**TRY IT**
In the material below, the lines from the one containing "Uncheck the Member" through the one containing "Click the red downward trend arrow icon" are to be given again exactly, ends included, and no others.

**RECORDED DATA**

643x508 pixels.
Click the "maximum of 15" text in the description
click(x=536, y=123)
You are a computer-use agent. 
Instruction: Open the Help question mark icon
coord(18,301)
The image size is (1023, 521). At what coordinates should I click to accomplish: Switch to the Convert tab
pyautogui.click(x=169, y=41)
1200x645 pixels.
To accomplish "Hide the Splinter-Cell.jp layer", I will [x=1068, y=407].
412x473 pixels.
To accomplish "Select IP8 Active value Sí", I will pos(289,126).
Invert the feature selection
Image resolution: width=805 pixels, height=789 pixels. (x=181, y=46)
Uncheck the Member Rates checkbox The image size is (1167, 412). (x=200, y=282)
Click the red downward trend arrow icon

---

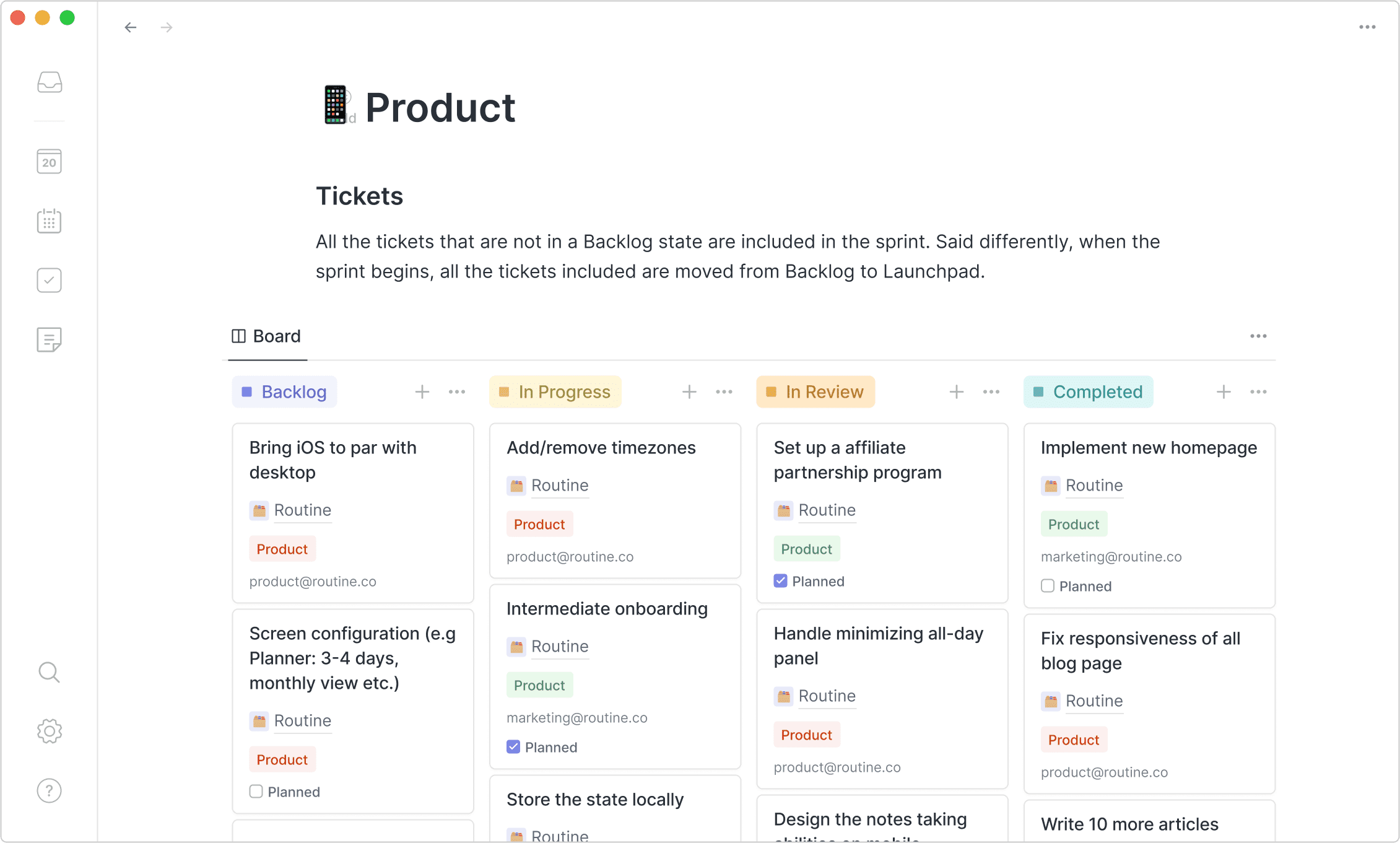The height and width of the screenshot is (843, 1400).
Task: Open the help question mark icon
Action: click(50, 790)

**WORKED SOLUTION**
Uncheck the Member Rates checkbox The image size is (1167, 412). (x=200, y=282)
Click the red downward trend arrow icon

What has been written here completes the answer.